• _EXERCISE PASSAGE_:
-- Opening Marker --

The cross-party group of MPs could now face an embarrassing formal investigation from the data watchdog over the breach.

A Information Commissioner’s Office spokesperson told PoliticsHome: "We’re aware of an incident relating to the Fake News DCMS select committee and are making enquiries."

In a letter to Mr Banks, seen by this website, Commons authorities confirmed that they had self-reported the incident to the ICO.

But Commons clerk Sir David David Natzler did not accept that there had been a personal data breach, and said Parliamentary privilege rules exempted Commons committees from elements of the new GDPR data protection rules.

He wrote: "While there was no obligation for the committee to do so, the published evidence was amended within two hours of your concern.

“While we do not accept that there has been a personal data breach in this instance, as a matter of good practice, the ICO was informed of the incident and your objection on Monday, 18th June 2018."

-- Closing Marker --

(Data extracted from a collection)

-- Opening Marker --

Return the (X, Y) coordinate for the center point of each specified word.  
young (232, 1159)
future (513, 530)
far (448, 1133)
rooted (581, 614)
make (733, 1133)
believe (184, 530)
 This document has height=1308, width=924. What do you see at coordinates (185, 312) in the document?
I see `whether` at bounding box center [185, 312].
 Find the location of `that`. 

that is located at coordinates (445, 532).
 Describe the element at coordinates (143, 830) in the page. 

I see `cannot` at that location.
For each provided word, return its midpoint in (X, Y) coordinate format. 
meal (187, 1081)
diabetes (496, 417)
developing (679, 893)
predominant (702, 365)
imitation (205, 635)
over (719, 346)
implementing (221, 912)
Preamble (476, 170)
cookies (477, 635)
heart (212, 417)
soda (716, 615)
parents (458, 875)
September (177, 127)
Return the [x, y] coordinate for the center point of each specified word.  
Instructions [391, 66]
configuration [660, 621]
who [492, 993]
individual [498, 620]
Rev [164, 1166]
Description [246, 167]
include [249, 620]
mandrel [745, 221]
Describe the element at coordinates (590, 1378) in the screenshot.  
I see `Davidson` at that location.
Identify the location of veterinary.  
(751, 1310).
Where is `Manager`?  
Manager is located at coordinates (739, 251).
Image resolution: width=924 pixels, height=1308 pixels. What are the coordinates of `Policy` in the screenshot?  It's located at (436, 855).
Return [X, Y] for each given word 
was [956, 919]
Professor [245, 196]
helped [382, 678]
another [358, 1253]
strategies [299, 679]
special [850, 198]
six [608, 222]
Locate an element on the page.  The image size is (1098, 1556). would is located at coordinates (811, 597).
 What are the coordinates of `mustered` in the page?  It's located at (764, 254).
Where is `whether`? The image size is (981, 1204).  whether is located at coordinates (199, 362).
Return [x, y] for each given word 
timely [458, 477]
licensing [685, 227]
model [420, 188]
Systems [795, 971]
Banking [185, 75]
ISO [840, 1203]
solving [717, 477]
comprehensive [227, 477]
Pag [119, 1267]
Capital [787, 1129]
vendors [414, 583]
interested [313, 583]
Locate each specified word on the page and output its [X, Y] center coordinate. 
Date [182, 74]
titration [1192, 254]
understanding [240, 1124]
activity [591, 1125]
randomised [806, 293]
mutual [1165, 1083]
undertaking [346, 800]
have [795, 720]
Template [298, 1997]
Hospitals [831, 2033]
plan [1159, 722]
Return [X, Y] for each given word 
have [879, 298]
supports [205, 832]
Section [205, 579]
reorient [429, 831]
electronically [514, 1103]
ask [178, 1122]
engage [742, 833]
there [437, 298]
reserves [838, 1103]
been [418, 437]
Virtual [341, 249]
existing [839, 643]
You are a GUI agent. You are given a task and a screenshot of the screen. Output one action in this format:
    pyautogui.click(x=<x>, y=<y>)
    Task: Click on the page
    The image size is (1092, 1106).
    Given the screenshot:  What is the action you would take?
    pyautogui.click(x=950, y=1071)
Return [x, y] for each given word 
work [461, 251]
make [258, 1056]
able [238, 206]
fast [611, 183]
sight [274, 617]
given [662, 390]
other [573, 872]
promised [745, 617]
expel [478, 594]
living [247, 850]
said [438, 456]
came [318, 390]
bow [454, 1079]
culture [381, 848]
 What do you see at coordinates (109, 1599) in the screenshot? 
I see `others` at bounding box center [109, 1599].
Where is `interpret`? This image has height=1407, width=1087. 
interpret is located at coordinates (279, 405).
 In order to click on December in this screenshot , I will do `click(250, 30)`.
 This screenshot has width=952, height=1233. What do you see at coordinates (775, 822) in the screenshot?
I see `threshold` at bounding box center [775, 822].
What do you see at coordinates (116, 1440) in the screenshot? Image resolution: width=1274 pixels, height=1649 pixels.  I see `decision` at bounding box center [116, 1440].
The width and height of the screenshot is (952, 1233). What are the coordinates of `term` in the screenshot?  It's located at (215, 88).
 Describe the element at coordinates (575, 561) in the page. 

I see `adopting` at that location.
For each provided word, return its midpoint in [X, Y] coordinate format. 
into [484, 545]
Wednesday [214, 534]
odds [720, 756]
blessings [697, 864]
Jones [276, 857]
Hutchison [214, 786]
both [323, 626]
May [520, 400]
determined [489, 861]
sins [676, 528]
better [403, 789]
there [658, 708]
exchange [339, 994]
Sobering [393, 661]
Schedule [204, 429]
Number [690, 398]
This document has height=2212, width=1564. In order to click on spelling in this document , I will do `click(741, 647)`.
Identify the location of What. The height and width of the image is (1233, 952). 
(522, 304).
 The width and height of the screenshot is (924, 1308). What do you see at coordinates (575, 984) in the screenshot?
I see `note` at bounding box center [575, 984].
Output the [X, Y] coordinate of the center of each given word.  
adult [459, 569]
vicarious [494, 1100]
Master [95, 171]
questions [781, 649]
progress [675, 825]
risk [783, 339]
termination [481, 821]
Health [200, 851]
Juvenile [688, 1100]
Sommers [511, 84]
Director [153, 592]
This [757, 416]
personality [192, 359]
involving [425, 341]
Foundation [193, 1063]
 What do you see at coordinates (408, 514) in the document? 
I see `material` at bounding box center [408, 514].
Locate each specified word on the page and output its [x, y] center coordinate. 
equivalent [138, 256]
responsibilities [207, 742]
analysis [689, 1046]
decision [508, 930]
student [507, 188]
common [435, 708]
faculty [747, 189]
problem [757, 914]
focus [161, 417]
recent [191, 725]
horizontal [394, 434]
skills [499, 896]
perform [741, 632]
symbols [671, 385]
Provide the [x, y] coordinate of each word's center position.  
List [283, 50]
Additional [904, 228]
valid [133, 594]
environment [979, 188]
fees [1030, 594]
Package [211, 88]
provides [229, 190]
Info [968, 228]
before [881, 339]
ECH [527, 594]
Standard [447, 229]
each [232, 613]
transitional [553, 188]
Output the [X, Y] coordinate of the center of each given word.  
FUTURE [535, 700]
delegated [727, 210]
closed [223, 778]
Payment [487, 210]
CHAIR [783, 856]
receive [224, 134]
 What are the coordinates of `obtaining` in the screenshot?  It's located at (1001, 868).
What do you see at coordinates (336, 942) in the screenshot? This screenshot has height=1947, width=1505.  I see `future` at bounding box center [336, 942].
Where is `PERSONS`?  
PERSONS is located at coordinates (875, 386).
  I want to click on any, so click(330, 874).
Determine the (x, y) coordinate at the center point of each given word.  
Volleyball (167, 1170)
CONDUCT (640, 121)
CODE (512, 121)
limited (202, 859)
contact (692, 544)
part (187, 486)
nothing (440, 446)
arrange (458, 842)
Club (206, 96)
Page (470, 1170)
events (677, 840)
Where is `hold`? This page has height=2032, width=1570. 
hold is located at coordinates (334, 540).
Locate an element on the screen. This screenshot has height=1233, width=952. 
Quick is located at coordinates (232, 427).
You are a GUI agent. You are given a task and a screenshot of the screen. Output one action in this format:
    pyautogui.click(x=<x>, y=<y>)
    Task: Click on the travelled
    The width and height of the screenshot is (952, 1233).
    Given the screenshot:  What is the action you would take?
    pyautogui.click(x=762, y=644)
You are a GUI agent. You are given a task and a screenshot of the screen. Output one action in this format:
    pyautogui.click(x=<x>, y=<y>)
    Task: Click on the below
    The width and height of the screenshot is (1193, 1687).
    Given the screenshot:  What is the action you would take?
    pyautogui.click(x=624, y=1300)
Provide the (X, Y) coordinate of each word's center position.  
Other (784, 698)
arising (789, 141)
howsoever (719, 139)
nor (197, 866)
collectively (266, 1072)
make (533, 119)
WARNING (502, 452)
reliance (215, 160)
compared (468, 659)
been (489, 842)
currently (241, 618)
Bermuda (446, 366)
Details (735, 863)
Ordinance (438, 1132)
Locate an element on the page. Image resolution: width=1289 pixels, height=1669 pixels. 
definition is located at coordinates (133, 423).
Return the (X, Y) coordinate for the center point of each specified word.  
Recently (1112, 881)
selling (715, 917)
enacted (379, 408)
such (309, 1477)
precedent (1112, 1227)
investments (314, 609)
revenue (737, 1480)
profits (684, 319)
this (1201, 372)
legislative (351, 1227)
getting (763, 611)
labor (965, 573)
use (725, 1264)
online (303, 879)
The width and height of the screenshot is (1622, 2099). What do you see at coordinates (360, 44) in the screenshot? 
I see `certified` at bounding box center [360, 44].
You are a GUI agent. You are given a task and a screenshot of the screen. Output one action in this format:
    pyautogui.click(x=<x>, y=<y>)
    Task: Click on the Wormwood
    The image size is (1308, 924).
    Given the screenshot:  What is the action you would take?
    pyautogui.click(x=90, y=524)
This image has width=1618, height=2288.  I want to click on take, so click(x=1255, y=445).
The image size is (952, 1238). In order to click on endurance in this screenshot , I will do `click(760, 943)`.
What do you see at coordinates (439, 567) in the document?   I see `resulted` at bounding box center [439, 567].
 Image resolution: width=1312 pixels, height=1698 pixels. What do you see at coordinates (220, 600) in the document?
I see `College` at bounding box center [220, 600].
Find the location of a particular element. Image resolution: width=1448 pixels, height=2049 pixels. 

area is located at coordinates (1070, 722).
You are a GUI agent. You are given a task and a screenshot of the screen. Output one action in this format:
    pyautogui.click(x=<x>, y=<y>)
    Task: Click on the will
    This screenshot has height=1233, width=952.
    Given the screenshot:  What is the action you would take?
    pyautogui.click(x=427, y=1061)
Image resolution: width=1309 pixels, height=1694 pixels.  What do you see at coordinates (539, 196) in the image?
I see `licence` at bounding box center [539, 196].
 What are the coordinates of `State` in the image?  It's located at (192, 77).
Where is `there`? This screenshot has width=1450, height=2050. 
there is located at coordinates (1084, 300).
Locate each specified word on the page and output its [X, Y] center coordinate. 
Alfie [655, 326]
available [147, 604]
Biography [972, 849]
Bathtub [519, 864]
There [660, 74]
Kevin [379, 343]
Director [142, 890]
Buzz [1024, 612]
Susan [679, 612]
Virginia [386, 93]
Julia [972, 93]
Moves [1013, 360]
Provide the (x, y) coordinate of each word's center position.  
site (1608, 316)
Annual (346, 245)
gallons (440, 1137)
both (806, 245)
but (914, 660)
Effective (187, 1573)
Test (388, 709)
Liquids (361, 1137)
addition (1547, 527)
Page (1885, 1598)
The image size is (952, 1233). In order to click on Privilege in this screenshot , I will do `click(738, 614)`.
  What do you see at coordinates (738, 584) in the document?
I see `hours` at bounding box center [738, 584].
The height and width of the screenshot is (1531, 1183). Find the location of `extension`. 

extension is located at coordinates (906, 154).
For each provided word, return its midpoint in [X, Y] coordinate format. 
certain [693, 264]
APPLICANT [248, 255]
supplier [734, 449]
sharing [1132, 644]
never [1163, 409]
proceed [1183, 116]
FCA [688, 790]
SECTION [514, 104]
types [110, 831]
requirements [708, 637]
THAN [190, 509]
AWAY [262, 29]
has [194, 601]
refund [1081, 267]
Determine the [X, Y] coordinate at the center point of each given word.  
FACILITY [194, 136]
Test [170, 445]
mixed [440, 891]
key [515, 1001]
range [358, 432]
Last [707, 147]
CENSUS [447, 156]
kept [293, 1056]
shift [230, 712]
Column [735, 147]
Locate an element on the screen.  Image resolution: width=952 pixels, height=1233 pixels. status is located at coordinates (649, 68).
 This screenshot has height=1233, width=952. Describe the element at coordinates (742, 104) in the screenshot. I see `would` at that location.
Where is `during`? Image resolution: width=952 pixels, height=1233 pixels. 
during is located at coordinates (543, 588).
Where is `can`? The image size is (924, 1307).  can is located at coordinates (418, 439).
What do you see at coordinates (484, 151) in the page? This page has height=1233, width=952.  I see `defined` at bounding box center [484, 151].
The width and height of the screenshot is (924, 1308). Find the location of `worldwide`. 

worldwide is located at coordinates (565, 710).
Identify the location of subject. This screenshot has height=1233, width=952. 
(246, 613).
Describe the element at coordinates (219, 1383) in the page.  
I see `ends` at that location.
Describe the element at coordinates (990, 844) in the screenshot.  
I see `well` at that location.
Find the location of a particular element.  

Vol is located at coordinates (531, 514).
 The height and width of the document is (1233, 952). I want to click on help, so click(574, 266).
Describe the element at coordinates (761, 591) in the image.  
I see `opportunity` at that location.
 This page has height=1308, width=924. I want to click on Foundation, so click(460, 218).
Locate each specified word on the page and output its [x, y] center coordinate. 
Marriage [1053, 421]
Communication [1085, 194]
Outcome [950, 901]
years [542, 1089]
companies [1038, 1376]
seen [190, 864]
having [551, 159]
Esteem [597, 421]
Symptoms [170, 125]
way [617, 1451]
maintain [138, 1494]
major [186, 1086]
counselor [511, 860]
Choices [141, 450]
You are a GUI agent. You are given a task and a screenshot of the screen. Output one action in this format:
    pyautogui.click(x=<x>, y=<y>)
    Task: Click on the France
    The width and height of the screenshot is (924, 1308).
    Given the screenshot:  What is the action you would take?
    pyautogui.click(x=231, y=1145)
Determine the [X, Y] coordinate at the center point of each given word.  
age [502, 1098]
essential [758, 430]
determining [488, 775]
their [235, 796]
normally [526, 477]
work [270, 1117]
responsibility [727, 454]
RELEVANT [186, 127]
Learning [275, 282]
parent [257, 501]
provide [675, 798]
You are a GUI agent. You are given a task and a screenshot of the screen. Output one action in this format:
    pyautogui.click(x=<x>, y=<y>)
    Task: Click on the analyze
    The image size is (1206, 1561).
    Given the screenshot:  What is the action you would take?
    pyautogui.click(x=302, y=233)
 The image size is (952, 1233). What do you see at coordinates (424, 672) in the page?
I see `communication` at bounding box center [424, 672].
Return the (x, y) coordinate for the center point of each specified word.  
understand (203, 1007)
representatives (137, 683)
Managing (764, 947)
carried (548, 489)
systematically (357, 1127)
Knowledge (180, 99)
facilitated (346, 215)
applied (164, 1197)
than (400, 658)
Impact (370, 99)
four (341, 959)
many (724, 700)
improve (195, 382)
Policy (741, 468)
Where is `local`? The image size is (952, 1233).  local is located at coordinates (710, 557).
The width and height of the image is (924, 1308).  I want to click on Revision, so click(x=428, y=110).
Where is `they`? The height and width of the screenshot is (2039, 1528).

-- Closing Marker --

• _WHAT THE TASK ASKS_:
List every abbreviation written entirely in capital letters in the passage on the Commons committee data breach.

• _TASK SOLUTION_:
ICO, DCMS, GDPR